Everything from the first line of the records to the line containing "Given: Add £1,000.00", inclusive, is to be extracted exactly, and nothing more.
[Given records Boundary: Start]
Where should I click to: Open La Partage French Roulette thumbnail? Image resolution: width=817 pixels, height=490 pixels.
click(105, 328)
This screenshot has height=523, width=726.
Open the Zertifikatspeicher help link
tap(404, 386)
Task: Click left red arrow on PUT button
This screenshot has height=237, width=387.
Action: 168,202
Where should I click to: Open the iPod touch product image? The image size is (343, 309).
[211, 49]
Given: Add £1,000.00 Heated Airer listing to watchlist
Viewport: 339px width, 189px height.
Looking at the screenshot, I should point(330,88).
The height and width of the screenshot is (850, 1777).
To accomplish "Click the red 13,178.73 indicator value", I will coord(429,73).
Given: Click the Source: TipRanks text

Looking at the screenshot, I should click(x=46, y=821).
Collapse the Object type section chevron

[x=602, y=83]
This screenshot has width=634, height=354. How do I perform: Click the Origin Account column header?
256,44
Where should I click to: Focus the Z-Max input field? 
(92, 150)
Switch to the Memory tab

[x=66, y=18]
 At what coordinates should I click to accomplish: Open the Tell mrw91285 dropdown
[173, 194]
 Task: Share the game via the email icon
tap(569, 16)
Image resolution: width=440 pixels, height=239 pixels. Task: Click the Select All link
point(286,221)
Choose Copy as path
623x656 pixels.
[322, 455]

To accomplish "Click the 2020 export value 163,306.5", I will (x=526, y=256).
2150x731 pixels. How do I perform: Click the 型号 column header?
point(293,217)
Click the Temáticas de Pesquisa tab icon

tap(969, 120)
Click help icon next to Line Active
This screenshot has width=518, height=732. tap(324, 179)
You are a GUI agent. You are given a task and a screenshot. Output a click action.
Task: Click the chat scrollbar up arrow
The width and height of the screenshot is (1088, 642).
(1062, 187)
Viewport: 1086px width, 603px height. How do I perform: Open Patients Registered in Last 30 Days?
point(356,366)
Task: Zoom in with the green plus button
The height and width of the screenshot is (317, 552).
[Given records Boundary: End]
#### Written solution
Where should I click to: Open La Partage French Roulette thumbnail? Image resolution: width=817 pixels, height=490 pixels.
click(105, 328)
This screenshot has height=523, width=726.
Open the Zertifikatspeicher help link
tap(404, 386)
Task: Click left red arrow on PUT button
This screenshot has height=237, width=387.
Action: 168,202
Where should I click to: Open the iPod touch product image? The image size is (343, 309).
[211, 49]
Given: Add £1,000.00 Heated Airer listing to watchlist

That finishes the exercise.